Yesterday, the British parliament rejected military action in Syria
Prime Minister David Cameron said on Friday he regretted the failure of the British parliament to support military action in Syria but that he hoped President Barack Obama would understand the need to listen to the wishes of the people.
"I think the American public, the American people and President Obama will understand," Cameron said just hours after parliament voted against a government motion to authorize the principle of military action in Syria.
"I haven't spoken to him (Obama) since the debate and the vote but I would expect to speak to him over the next day or so. I don't think it's a question of having to apologize," Cameron said in an interview aired on British television channels.
Obama may get France as an ally in Syria after Britain balks
Hollande says he still favors a targeted strike on Syria-
Even if they have to bypass the U.N.
"France is ready"
France signaled it might act as the principal U.S. ally in a military strike against Syria, filling a hole left by Britain’s unexpected desertion of President Barack Obama late yesterday.
Hours after British lawmakers pulled the U.K. out of a mission to punish Syria’s use of chemical weapons, French President Francois Hollande said he still favors delivering a targeted blow, bypassing a stalemated United Nations Security Council if necessary.

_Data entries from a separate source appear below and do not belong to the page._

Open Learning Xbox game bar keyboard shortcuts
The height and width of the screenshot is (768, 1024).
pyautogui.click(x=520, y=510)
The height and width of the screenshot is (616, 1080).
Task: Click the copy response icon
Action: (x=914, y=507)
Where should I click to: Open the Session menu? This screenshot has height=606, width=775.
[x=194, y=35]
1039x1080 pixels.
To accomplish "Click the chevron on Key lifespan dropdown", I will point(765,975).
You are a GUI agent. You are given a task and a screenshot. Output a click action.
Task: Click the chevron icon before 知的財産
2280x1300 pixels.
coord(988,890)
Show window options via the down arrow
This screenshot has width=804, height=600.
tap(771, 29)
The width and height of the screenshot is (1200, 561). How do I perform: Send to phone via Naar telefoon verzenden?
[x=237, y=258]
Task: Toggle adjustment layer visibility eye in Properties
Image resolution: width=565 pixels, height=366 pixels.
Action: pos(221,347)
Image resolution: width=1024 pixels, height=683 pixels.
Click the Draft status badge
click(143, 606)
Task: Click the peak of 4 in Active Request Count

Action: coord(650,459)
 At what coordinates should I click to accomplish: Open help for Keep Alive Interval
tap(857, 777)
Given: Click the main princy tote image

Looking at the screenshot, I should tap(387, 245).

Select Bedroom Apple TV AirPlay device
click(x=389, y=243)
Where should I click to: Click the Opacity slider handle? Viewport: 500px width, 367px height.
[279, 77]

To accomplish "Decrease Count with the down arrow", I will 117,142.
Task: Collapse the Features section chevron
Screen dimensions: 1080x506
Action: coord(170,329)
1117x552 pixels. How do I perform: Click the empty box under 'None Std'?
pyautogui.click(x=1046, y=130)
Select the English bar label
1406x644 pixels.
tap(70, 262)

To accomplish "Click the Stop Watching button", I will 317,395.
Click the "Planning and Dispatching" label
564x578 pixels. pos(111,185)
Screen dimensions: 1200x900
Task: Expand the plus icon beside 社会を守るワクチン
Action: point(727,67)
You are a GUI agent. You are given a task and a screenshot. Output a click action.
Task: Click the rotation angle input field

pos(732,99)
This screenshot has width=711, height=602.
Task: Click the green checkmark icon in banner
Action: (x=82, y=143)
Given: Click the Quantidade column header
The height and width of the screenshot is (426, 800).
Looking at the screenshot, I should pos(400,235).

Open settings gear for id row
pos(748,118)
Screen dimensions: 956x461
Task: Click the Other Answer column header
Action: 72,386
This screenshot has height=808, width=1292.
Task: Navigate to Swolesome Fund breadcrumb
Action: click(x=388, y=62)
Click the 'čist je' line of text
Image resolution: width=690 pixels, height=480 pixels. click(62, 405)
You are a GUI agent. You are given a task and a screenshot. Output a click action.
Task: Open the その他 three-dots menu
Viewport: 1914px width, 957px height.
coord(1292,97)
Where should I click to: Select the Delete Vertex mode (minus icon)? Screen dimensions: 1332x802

“There are few countries with the capacity to mete out a sanction using appropriate means,” Hollande said in an interview with Le Monde newspaper published today. “France is among them and is ready.”
Hollande may spare Obama from having to go it alone in launching airstrikes against Syrian President Bashar al-Assad, and his support overturns the coalition that fought the Iraq war, which Britain supported and France opposed.